The originality of this premise is quite remarkable for a mainstream tentpole movie. Even though it’s an adapted work, I’ve not seen a space adventure movie this off-the-wall in concept since Star Wars. I am so glad Marvel is taking risks with its obscure properties and treat viewers to something new alongside the various sequels we’re getting. Just because the audience is unfamiliar with the characters doesn’t mean they won’t be interested in seeing the film, as long as there’s a great story to be told.

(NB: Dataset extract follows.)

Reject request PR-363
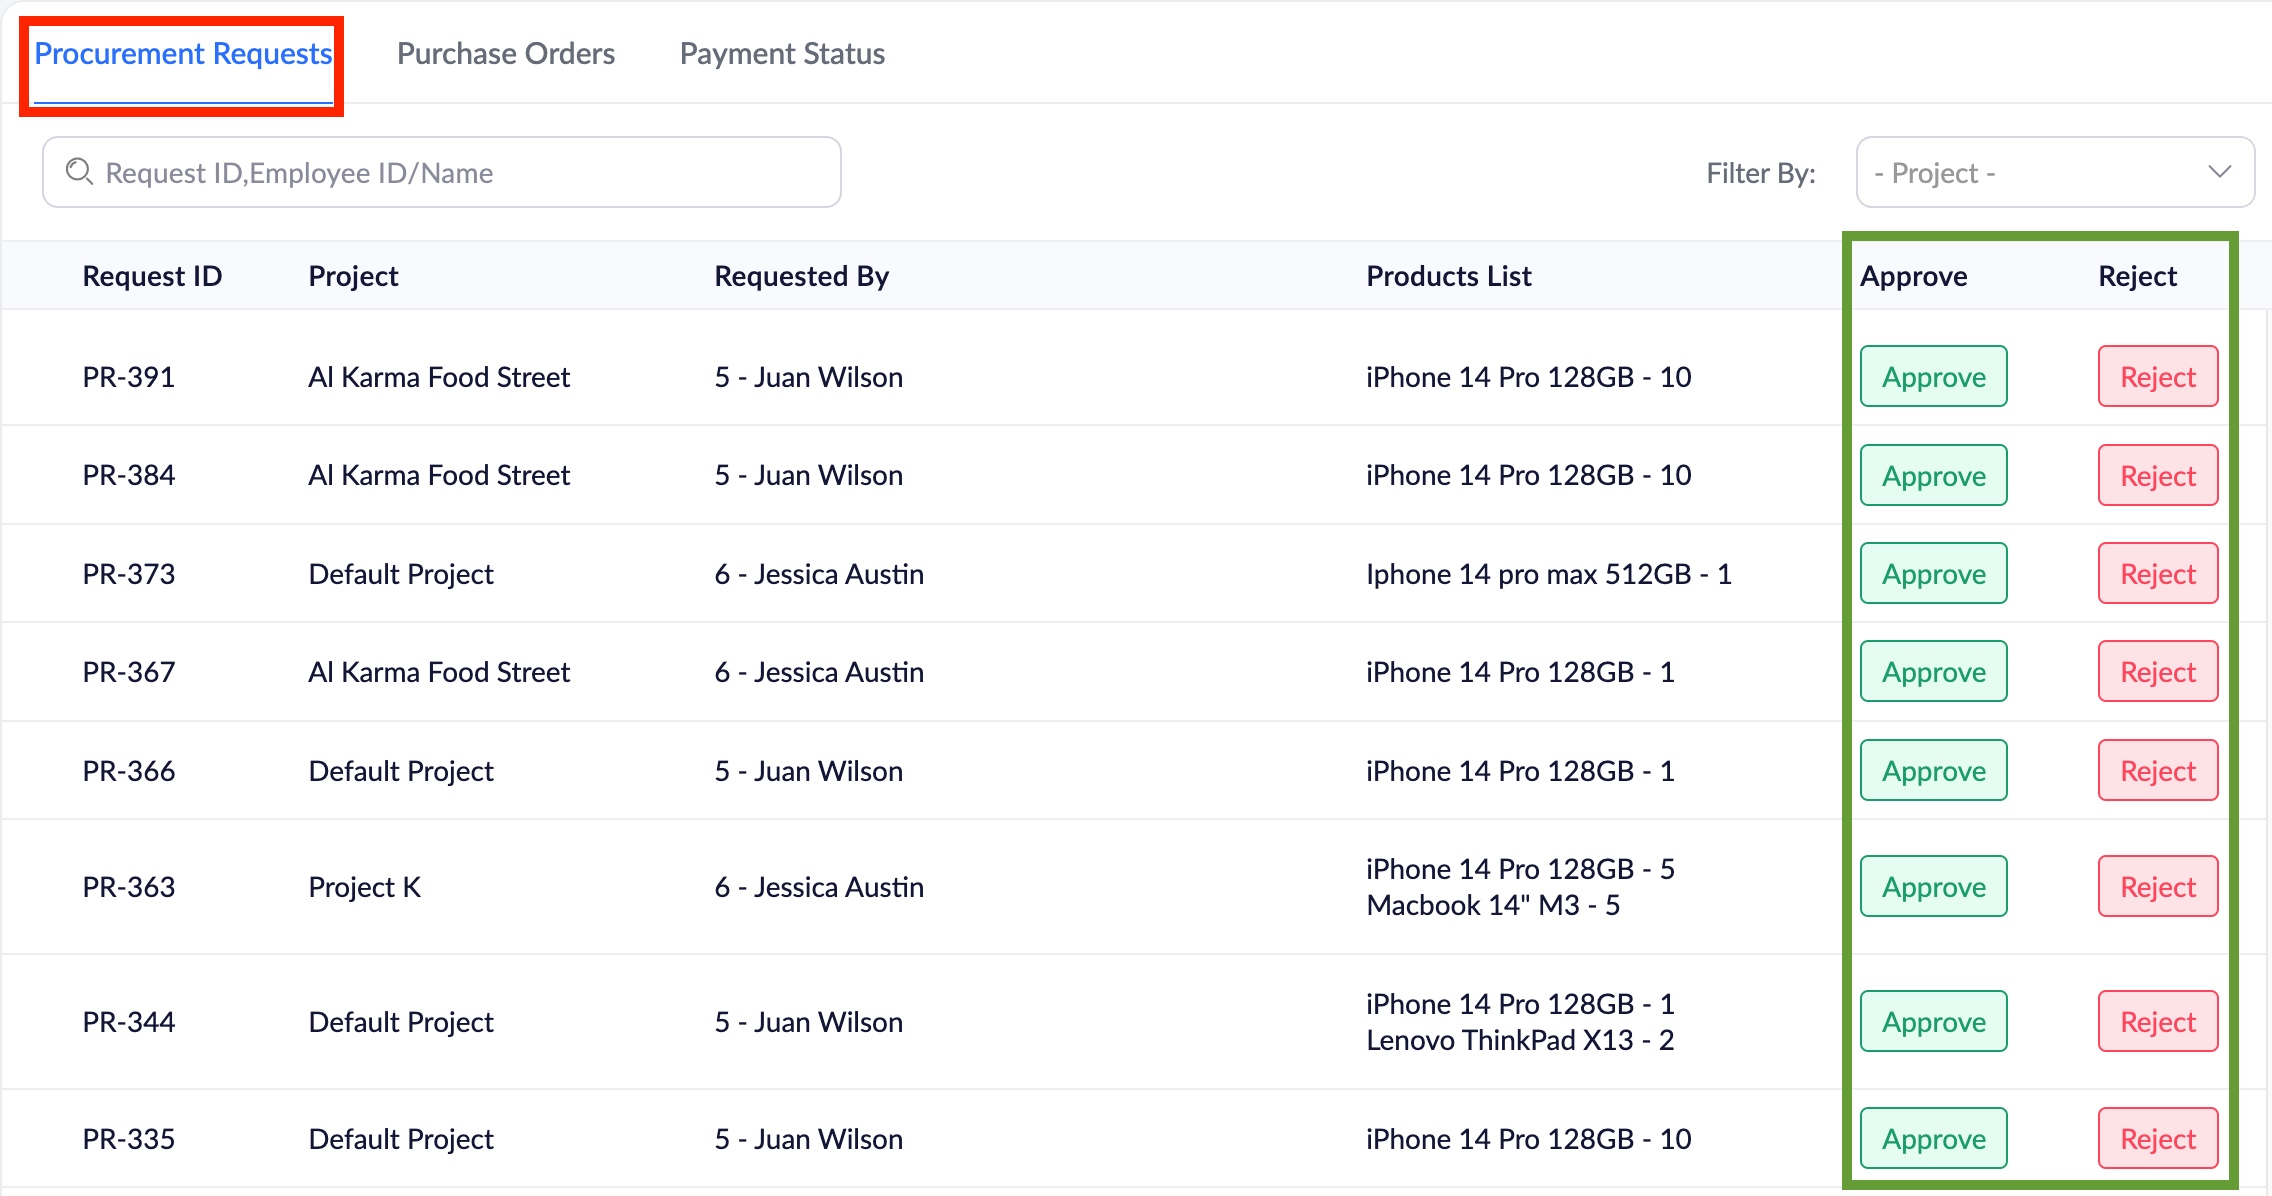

The acting is reminiscent of the original Star Wars; it has a pulp-matinee-serial feel that is serviced by the occasional scenery-chewing performances, but that’s par for the course for a film like this. That said though, Chris Pratt was excellent as Quill. He gives us a charming and likable rogue who’s in a little bit over his head, yet rises to the occasion. Dave Bautista as the overly-literal Drax is hilarious with his deadpan delivery, and even Vin Diesel puts an amazing amount of nuance into the delivery of his lines, even though he has to keep saying the same thing over and over: “I am Groot!” Bradley Cooper is a good choice as Rocket, though his delivery feels a little over-the-top at times. There is one poignant moment where Rocket lets out his anguish and pain, and we really feel sorry for the little guy; Cooper really shines in that scene. Zoe Saldana’s Gamora felt a little too much like her previous characters: an angry space lady. Lee Pace was rather one-dimensional as Ronan, but Karen Gillan was pretty awesome as Nebula (we wish we saw more of her!).

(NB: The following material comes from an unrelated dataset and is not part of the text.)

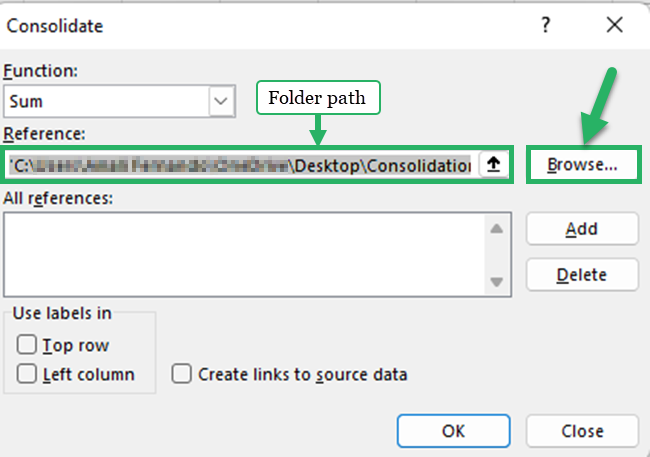Confirm with the OK button
The width and height of the screenshot is (650, 457).
click(453, 431)
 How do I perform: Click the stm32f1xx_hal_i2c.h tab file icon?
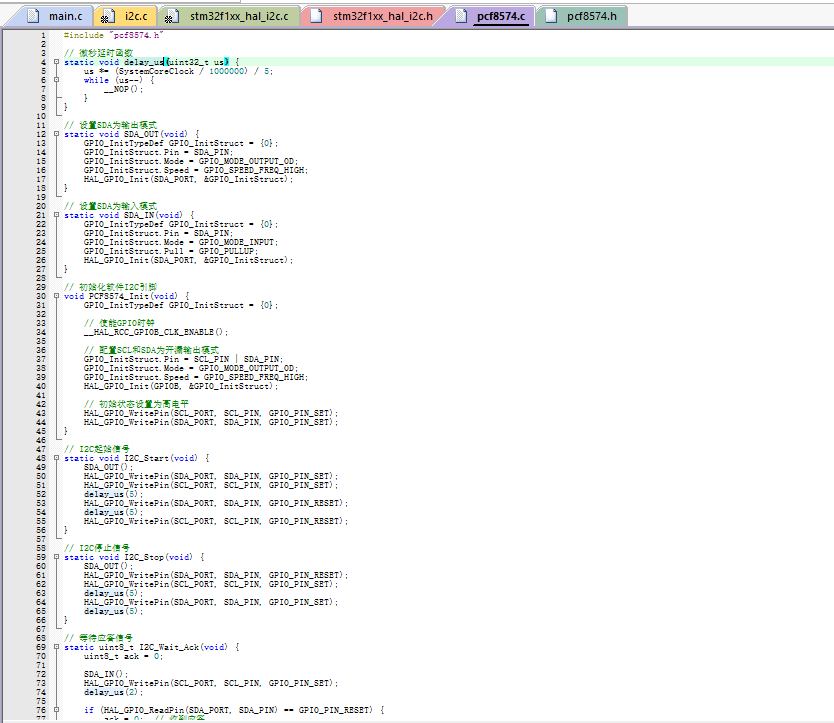click(x=318, y=17)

The world-building required for this movie is immense, and there’s a lot to take in: the alien worlds, the various alien races, the Nova Corp., Xandar, the Ravagers, Thanos and company, and the little easter eggs and cameos from the larger Marvel universe. James Gunn manages to present it all without overwhelming the audience, which is quite a task. I’m glad this movie got made when it did, for if the Marvel Cinematic Universe is to move forward with characters like Captain Marvel, the groundwork has been laid by this film.
The production quality of this movie is top-notch. The sets, the colors, and the ships all have a distinct style to them. Star-Lord’s spaceship, the Milano, is a gorgeous bird-like craft, the the Nova Corp.’s fighters look like little stars, and Ronan’s ship is large and imposing. The visual effects team did a great job making the ships look and feel like real objects, and we don’t feel like we’re watching a video game. The music is a majestic orchestral score punctuated with Quill’s favorite pop songs from his mixtape (which featured so heavily in the trailers), and the result is a unique and very memorable soundtrack.
James Gunn has said there’s a healthy dose of humor in this film, and he delivers as advertised. There are loads of funny moments, mainly from Quill’s somewhat-dated pop-culture references. The other characters don’t get them at all, and Star-Lord himself often gets some details wrong (understandably so, since he left Earth as a child). There are also sad moments and touching moments, and throughout the course of the movie, we find we know the characters a bit more. We aren’t shown or told everyone’s entire backstory though, so there’s plenty of material for the sequel (which has already been green-lit by Marvel).
If this film has any downside-factors, it would be that the villain is pretty one-dimensional, or the fact that, although a movie like this takes great liberties with the laws of physics, there are repeated instances of the characters just flying off into the void of space without sustaining any real injury stand out as improbable, even in a fantastic context. One other nitpick I have is the Xandarians: they look entirely human, but we know they’re really just human-shaped aliens. This is probably just for practicality’s sake; the makeup department have their hands full with many of the main characters already, so I can let that one slide.
Overall, this movie is a great, fun romp through space that have been largely missing from the big screen since the sci-fi movies of the ’70s and ’80s. I’m already looking forward to the sequel, and perhaps even a crossover with The Avengers down the road. I give this movie four and a half stars out of five.
Guardians of the Galaxy opens in U.S. theaters on August 1, 2014.